With a reported estimated net worth of $450 million, James has a range of endorsement deals and business ventures, including a lifetime endorsement deal with Nike. James first started working with Nike in 2003 and his lifetime deal could reportedly reap a $1 billion windfall for James. A Nike spokesman did not respond to requests for comment regarding James’ controversial tweet.
James’ five-year endorsement deal with Audemars Piguet has ended, but he remains a friend of the brand, having collaborated on a watch for the Royal Oak Offshore’s 25th anniversary last fall. An Audemars Piguet spokesman declined to comment Tuesday, since James no longer has a formal relationship with the luxury watch maker.
Intel is another global company that James endorsed in the past. An Intel spokesman declined to comment other than to specify that James’ endorsement deal with the company ended last year.
Dunkin is another brand that James worked with in the past. A Dunkin spokeswoman said Tuesday, “Our marketing partnership with LeBron James in select Asian markets ended at the end of February 2014 as a result of the previously determined end date of the two-year marketing agreement, which was announced in March 2012.”

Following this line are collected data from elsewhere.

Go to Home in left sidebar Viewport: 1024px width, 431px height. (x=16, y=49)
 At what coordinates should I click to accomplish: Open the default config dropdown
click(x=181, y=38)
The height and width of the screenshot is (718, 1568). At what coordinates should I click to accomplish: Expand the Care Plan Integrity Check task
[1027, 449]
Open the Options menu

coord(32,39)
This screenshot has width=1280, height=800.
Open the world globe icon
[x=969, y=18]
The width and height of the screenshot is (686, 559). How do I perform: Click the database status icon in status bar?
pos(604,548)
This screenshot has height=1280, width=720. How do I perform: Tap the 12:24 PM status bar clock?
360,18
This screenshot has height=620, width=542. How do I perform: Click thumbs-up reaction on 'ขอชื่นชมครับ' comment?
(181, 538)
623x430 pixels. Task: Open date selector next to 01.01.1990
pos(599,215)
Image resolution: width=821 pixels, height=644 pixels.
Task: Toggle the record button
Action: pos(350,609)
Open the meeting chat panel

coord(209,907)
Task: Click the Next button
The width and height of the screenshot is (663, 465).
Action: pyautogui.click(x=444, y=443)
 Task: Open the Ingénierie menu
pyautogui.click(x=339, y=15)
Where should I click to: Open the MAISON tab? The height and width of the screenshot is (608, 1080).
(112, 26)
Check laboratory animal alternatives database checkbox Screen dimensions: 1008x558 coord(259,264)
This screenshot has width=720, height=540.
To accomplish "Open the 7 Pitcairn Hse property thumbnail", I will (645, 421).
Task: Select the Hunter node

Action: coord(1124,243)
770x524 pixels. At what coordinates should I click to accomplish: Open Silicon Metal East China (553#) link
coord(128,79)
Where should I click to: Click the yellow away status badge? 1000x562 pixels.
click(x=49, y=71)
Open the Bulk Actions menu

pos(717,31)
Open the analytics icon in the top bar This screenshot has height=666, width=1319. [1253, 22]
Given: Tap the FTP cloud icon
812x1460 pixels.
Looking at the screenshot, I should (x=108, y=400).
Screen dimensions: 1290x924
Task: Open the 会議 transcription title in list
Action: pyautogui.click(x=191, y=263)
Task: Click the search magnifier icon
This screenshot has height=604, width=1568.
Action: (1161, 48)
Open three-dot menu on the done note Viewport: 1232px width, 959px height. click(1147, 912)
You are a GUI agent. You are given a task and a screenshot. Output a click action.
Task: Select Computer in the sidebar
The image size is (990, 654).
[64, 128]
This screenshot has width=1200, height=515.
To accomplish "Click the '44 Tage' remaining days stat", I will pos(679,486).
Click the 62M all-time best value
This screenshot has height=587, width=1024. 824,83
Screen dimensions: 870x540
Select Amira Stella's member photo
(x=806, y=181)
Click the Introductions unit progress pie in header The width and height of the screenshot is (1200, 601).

The entrepreneurial James is known to invest in select companies that he works with, such as Blaze pizza and Beats By Dre. He and his business partner Maverick Carter recently launched apparel and e-commerce on their multidimensional platform Uninterrupted. They also have a stake in Liverpool F.C., among other business ventures. A Beats By Dre spokeswoman declined to comment on the James situation or the status of James’ deal. She also declined to comment on Beats By Dre’s marketing and merchandising partnership with the NBA, as the official headphone, wireless speaker and audio partner for the NBA, Women’s National Basketball Association, NBA G League and USA Basketball.